ReLU, short for Rectified Linear Unit, is one of the most widely used activation functions in modern deep learning and neural networks. It is defined as \(f(x) = \max(0,\ x)\), meaning it passes positive inputs through unchanged and clamps negative inputs (and zero) to 0. This simple rule introduces non-linearity into a network while remaining extremely cheap to compute, which is why it powers most convolutional and fully connected layers today.
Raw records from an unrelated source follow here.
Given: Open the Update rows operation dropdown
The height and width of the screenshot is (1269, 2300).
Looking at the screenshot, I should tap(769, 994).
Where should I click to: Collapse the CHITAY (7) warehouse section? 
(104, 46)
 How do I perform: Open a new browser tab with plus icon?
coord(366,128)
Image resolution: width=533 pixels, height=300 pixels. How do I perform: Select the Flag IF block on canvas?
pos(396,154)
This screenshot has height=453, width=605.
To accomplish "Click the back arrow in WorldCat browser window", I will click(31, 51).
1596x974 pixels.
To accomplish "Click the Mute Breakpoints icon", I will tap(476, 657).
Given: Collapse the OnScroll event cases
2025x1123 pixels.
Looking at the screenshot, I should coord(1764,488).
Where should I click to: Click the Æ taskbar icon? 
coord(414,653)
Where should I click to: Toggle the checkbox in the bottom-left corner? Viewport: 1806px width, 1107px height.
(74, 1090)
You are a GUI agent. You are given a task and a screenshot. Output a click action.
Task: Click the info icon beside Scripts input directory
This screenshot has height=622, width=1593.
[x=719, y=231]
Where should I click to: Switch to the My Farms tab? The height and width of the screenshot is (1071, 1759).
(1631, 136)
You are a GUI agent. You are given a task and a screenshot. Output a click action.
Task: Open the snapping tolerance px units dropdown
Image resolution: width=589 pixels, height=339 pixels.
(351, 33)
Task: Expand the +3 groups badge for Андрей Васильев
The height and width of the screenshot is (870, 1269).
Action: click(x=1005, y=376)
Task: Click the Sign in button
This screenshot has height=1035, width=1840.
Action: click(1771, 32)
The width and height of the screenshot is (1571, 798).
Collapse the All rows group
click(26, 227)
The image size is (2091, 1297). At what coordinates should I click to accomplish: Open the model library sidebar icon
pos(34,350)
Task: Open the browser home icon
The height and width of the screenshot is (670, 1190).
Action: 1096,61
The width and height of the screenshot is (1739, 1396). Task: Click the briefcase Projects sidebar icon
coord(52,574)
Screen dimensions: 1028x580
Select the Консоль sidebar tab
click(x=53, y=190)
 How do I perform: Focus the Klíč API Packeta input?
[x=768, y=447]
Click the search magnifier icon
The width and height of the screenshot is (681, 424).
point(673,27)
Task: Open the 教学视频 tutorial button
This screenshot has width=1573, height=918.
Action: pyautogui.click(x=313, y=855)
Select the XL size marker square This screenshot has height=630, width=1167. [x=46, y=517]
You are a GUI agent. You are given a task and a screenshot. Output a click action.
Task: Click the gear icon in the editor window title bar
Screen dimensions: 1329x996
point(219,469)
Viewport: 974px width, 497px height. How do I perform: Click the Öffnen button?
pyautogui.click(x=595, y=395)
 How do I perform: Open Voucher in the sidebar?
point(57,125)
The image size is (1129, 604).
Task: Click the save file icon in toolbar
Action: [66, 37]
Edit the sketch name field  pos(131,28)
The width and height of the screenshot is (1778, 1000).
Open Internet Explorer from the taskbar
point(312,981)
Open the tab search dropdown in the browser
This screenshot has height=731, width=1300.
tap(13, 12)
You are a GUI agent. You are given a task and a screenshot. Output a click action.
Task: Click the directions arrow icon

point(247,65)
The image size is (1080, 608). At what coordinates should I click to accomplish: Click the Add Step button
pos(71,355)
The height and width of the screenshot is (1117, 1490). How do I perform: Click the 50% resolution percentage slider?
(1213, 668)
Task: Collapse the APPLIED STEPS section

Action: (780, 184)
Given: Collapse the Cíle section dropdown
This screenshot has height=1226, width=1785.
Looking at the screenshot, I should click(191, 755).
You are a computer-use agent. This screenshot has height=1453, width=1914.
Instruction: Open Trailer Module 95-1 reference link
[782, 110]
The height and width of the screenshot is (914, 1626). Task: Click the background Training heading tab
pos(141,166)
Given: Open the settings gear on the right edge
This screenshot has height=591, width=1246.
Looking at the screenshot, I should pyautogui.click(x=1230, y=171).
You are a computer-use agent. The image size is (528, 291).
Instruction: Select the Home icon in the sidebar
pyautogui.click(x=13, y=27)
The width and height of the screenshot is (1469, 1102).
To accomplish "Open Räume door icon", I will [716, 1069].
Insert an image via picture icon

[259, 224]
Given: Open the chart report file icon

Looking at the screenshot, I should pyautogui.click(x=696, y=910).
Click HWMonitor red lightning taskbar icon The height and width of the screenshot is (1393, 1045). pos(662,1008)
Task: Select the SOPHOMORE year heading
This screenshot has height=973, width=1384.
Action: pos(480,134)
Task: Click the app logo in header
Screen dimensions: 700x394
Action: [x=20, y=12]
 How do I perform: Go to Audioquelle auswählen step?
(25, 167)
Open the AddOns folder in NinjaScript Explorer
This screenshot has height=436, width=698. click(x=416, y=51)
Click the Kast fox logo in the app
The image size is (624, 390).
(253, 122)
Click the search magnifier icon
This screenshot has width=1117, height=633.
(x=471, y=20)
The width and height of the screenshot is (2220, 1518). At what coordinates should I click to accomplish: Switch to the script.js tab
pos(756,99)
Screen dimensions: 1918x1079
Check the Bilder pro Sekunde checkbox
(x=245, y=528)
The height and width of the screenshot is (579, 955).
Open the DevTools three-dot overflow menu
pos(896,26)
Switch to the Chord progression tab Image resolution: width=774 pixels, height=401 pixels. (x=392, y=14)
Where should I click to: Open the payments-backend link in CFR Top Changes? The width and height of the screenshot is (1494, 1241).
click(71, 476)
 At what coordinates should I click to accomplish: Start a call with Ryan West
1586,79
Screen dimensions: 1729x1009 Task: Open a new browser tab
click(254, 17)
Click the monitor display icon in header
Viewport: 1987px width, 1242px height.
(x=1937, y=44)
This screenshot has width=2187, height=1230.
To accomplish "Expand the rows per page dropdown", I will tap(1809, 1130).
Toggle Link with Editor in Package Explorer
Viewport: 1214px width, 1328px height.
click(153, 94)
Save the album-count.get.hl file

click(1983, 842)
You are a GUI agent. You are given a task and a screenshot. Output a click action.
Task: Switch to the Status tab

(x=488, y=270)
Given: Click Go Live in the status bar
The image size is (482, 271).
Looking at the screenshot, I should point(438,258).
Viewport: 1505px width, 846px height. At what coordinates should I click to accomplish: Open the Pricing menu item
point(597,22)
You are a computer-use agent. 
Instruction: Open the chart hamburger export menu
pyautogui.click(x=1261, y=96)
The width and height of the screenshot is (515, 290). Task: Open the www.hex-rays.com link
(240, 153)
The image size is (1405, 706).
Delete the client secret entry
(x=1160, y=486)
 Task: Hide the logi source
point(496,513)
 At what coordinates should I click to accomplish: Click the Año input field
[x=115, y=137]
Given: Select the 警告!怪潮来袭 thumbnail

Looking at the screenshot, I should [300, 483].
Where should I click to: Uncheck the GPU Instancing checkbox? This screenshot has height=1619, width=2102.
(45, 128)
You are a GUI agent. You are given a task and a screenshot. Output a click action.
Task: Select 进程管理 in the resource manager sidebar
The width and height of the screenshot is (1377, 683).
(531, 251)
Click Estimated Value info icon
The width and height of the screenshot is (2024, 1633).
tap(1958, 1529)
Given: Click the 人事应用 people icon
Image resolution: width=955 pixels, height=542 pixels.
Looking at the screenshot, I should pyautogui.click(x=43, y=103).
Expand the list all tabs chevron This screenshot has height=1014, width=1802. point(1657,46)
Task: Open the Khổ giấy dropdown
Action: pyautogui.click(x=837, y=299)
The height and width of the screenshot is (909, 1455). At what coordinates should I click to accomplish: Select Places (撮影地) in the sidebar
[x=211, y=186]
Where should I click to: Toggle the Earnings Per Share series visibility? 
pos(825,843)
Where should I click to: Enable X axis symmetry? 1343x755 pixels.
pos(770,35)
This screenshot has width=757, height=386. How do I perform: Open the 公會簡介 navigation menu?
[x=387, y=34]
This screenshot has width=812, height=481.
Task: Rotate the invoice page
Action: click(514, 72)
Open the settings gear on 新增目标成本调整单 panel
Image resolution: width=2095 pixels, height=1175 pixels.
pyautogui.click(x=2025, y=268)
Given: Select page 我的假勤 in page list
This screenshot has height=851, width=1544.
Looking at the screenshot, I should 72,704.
How to use this calculator
Enter any real number in the x field and the calculator returns \(f(x) = \text{ReLU}(x)\). Negative, zero, and positive values are all valid. The result equals x when x is greater than 0, and equals 0 when x is 0 or negative. The calculator also reports the conventional derivative: 1 for positive inputs and 0 otherwise.
The formula explained
The ReLU function is defined piecewise: \(f(x) = x\) if \(x > 0\), and \(f(x) = 0\) if \(x \le 0\). Its domain is all real numbers \((-\infty,\ +\infty)\) and its range is \([0,\ +\infty)\). ReLU is continuous everywhere, but its derivative is technically undefined exactly at \(x = 0\); by convention it is set to 0 there, giving \(f'(x) = 0\) for \(x \le 0\) and \(f'(x) = 1\) for \(x > 0\). Because there is no division involved, there are no edge cases to guard against.
Worked example
Suppose \(x = -3.2\). Then $$f(x) = \max(0,\ -3.2) = 0$$ since -3.2 is negative. If instead \(x = 7\), then $$f(x) = \max(0,\ 7) = 7$$ For the default input \(x = 0.5\), $$f(x) = \max(0,\ 0.5) = 0.5$$
FAQ
Why is ReLU so popular? It avoids the vanishing-gradient problem that plagues sigmoid and tanh for large inputs, and it is computationally trivial — just a comparison with zero.
What happens at \(x = 0\)? The function value is 0, and the derivative is conventionally taken as 0.
What is the difference between ReLU, Sigmoid and Softmax? Sigmoid squashes values into \((0,\ 1)\) and Softmax produces a probability distribution over a vector, while ReLU simply rectifies a single value to be non-negative.